Records for the exercise:
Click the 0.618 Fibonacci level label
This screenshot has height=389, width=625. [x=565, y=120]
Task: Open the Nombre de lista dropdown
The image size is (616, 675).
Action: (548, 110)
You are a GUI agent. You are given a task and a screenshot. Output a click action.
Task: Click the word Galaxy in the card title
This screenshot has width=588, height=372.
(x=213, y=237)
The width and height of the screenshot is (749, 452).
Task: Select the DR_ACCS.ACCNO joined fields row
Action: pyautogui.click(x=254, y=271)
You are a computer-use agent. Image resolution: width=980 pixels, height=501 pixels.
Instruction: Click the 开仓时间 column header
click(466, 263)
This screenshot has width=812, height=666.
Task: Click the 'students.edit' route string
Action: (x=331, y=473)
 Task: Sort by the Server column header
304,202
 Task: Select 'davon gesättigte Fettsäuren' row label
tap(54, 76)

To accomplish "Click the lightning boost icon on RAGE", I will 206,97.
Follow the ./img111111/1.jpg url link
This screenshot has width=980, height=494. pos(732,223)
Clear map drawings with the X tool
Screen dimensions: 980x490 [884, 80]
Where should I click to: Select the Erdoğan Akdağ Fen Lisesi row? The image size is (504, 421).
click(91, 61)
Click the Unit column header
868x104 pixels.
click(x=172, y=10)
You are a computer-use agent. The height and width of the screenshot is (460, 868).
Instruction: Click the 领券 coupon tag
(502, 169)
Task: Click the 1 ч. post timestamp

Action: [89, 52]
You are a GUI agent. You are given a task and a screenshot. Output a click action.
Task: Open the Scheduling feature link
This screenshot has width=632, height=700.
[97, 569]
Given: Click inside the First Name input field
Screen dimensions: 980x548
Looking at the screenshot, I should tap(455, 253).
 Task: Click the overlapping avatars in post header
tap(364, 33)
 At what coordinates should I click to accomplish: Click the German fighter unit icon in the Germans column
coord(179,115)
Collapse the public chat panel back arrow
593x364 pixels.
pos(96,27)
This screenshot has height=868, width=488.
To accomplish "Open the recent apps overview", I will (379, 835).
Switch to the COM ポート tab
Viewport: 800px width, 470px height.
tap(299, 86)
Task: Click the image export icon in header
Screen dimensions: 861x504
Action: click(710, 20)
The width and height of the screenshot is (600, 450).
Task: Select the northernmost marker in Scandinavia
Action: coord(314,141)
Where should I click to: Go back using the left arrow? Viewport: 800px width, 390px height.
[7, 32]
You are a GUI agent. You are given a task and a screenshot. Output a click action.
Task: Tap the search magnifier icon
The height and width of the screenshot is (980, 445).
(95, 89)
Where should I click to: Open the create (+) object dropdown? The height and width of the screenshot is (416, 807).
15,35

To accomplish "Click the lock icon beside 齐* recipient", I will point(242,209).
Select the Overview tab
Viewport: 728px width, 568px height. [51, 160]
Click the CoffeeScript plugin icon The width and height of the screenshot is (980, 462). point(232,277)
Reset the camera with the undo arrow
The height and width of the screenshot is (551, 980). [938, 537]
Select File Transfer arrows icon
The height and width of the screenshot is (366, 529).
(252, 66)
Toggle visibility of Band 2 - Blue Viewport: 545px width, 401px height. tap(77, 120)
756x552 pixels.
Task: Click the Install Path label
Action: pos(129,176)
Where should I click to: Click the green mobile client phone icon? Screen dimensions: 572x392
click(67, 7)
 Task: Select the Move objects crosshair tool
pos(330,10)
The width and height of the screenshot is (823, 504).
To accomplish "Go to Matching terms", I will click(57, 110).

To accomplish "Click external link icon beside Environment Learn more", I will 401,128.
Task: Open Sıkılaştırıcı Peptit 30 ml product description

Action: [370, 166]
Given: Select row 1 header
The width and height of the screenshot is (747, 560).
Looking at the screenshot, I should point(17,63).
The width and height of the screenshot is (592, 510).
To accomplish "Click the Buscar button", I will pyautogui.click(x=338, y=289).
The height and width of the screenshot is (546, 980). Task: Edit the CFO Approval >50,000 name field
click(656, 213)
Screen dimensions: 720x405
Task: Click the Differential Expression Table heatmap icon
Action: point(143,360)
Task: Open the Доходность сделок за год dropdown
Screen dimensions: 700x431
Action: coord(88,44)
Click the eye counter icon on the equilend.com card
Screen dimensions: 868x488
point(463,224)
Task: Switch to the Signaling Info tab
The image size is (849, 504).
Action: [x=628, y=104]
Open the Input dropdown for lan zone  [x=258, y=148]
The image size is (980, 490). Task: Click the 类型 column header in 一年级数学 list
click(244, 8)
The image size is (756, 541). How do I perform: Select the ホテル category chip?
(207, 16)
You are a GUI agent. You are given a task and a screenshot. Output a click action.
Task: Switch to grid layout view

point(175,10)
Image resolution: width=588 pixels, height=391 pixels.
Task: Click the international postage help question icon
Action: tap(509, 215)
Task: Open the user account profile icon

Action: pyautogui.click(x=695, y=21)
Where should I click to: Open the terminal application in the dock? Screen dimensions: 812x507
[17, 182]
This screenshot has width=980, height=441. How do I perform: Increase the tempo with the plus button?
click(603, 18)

What the task requires: Supply the count of lines in the entries that include "card", and no other text.

Answer to this exercise: 2